Exercise materials below:

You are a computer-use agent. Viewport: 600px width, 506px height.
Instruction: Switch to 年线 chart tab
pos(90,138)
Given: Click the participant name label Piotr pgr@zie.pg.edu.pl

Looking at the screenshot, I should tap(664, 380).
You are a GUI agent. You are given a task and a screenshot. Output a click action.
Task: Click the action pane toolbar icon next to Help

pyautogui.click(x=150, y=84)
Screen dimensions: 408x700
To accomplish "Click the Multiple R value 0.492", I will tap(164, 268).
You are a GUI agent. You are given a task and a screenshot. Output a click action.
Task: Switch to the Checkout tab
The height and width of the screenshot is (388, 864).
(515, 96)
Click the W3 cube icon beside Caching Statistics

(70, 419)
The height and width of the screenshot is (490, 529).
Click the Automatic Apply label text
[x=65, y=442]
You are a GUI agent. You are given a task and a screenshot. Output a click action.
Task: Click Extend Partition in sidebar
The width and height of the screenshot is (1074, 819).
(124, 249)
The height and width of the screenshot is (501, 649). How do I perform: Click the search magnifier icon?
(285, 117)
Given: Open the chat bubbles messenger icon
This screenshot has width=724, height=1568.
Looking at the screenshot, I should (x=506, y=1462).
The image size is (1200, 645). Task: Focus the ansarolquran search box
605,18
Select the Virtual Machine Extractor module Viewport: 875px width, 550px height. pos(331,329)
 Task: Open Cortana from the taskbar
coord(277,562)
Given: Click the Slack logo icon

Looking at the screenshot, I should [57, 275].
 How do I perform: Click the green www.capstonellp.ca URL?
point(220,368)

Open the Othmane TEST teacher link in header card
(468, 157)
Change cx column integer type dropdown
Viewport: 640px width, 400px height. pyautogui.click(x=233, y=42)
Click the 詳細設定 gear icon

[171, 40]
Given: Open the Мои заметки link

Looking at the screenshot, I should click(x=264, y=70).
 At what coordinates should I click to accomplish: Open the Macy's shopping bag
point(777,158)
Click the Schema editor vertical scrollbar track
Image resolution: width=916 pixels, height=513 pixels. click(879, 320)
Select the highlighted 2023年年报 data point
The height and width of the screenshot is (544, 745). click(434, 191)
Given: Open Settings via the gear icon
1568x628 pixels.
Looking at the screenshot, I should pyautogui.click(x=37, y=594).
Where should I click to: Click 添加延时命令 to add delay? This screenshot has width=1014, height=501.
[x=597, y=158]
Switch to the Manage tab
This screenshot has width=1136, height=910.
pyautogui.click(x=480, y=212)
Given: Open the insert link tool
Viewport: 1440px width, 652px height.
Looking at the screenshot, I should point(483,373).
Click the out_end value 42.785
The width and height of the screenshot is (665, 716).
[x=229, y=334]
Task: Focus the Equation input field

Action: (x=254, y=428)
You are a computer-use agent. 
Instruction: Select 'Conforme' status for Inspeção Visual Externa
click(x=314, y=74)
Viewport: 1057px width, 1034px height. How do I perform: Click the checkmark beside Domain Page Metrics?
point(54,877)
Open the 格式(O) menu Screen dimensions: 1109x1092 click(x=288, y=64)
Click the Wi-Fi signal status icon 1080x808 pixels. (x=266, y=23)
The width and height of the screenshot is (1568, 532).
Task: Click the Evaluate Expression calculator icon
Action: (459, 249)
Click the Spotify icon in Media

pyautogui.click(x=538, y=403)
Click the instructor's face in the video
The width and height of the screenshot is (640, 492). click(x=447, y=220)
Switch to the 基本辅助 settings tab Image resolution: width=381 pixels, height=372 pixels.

End of Exercise materials.

▸ **Problem details**
Please transcribe exactly the lines above from the line that has "Given: Click the participant" up to and including the line that has "Task: Click Extend Partition in sidebar"; no other line belongs in the answer.

▸ **Output**
Given: Click the participant name label Piotr pgr@zie.pg.edu.pl

Looking at the screenshot, I should tap(664, 380).
You are a GUI agent. You are given a task and a screenshot. Output a click action.
Task: Click the action pane toolbar icon next to Help

pyautogui.click(x=150, y=84)
Screen dimensions: 408x700
To accomplish "Click the Multiple R value 0.492", I will tap(164, 268).
You are a GUI agent. You are given a task and a screenshot. Output a click action.
Task: Switch to the Checkout tab
The height and width of the screenshot is (388, 864).
(515, 96)
Click the W3 cube icon beside Caching Statistics

(70, 419)
The height and width of the screenshot is (490, 529).
Click the Automatic Apply label text
[x=65, y=442]
You are a GUI agent. You are given a task and a screenshot. Output a click action.
Task: Click Extend Partition in sidebar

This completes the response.